SAN FRANCISCO (7/20/09)--Credit unions may get questions from their members about credit scores, especially if the members have been working off their debt and find their credit score is less than a year ago. While debt for the average American is down, many are seeing lower credit scores. Credit card companies that tightened their credit available to consumers the past two years have impacted their cardholders' scores, according to a survey by Credit Karma, a San Francisco-based online research and education business. When a card company reduces the credit card limit and the consumer still uses the card the same as always, the consumer is tapping into a greater percentage of the current available credit than under the older, higher limit. This affects the credit score (BusinessWeek.com
July 14 and WalletPop.com
July 16). Credit score bureau Experian says that American's median score at VantageScore --a competitor to the well-known FICO score invented by Fair Isaac--fell eight points in March--down 1% from the year earlier.
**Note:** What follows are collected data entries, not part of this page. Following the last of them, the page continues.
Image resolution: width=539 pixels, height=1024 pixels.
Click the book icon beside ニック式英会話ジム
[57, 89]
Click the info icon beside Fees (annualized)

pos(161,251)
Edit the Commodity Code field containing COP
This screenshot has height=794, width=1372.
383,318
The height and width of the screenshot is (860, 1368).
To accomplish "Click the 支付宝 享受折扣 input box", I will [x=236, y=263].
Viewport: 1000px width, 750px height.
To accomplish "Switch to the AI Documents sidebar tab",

TransUnion's average TransRisk score showed a similar 1% decline in first quarter over first quarter 2008, reported BusinessWeek.com
. In May the average U.S. consumer's credit score was 674, down nearly 20 points since 2007 according to Credit Karma and Experian. In 2007, the average credit score for the first six months was 692. Equifax, however, said that in May the average Equifax Risk Score rose 0.3% from May 2008. It attributes the slight decrease to the fact that Americans are using credit cards less frequently, are paying off balances in full, and are staying current on their payments. These consumers are balancing out the delinquent borrowers. Roughly 72% of consumers saw their scores improve or stabilize. Nearly 38% of the credit scores rose, while 34% had the same credit score in June that they had the month before. That compares to 32% who had the same credit score in May as they did in April. About 28% of those surveyed saw a decrease in their June credit score. Credit Karma reported last week that the average consumer credit card debt at the end of June declined by $134 from the first quarter. Based on the credit histories of more than 44,000 of the company's customers, the average consumer with debt had:
* $6,938 in credit card debt; * $206,427 in home mortgage loans; * $54,370 in home equity loans; * $14,539 in auto loans; and * $27,201 in student loans.
Midwesterners had the lowest amount of debt.